I’ve been involved with writing competitions a good many times, mainly as a judge in recent years, but also sometimes as an entrant. An early version of what became the first chapter of my debut novel, All the Lonely People, was submitted to the Southport Writers’ annual seminar competition in the late 80s and got nowhere. Actually, that’s not quite true or fair, since I did get some feedback from the judge, Jessica Stirling (who was in fact a very likeable fellow, Hugh C. Rae) which offered some encouragement.
A couple of years later, the Southport Writers’ ran a short story competition judged by the senior fiction editor of ‘Bella’. My story, ‘Are You Sitting Comfortably?’ won – a truly great moment.
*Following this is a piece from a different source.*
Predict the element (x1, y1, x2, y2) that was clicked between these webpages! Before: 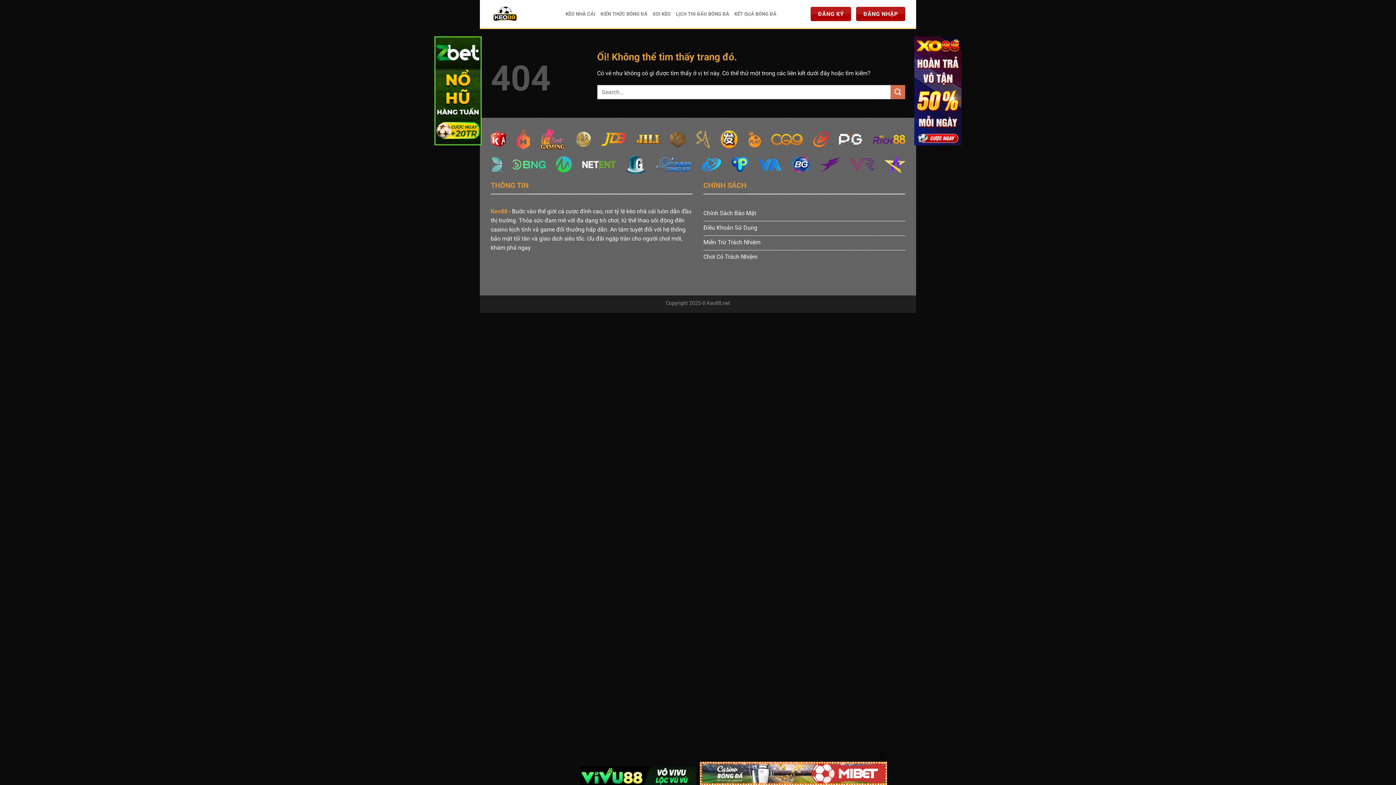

The story was published in ‘Bella’ (which sadly does not take fiction any more) and in ‘Ellery Queen’s Mystery Magazine’ and it helped to launch my career in print..
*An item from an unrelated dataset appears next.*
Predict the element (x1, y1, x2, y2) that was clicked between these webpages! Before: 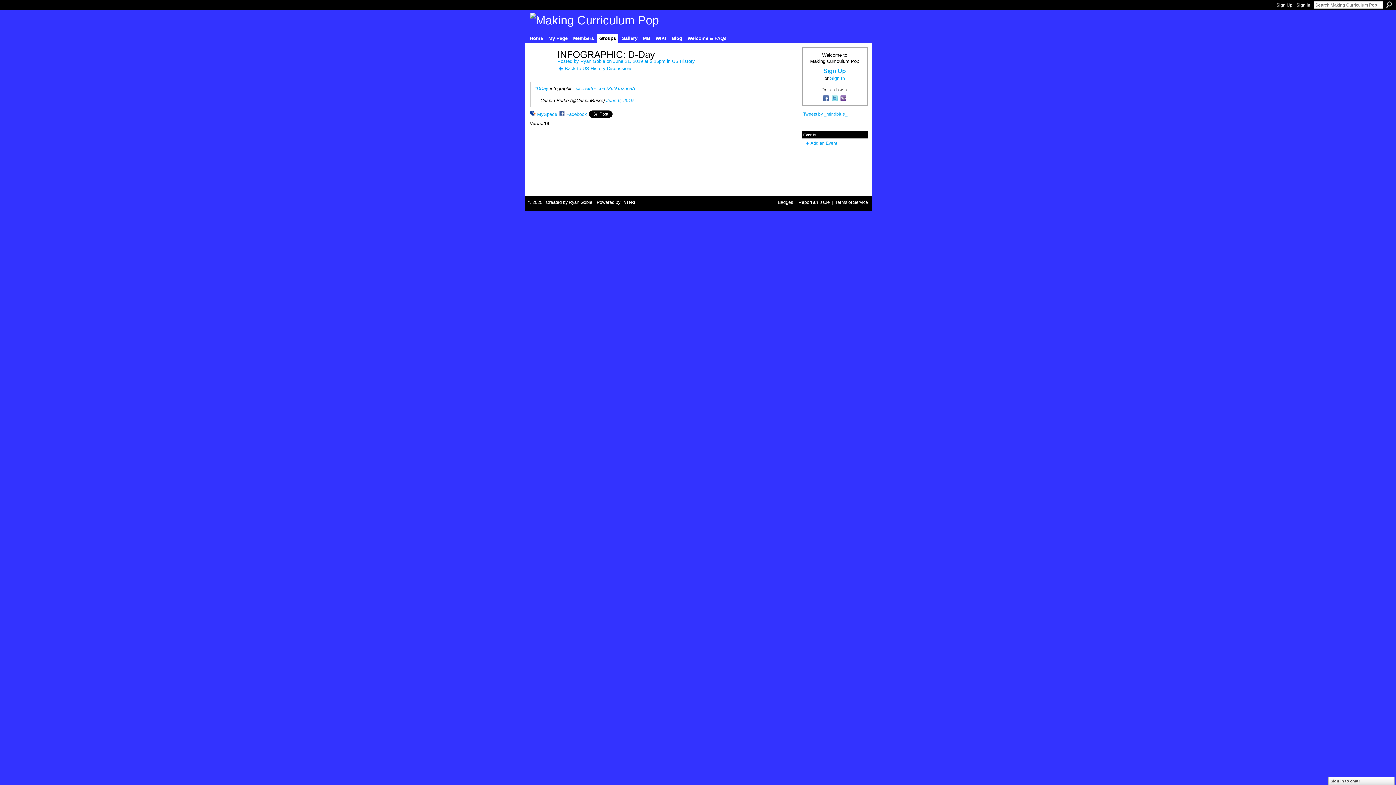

I’ve been asked to mention a writing competition run by that admirable organisation Mystery Women, and the details are here. Mystery Women does, I’m glad to say, allow men to join, but its special mission is to encourage women writers.
Is it worth devoting time and trouble to entering a writing competition? On balance, I think it often is – though it’s very important not to allow an initial lack of success to deter you from continuing to apply fingers to keyboards. Winning competitions and literary prizes is the icing on the cake – the ultimate measure of success is having readers who want to keep coming back for more of your work.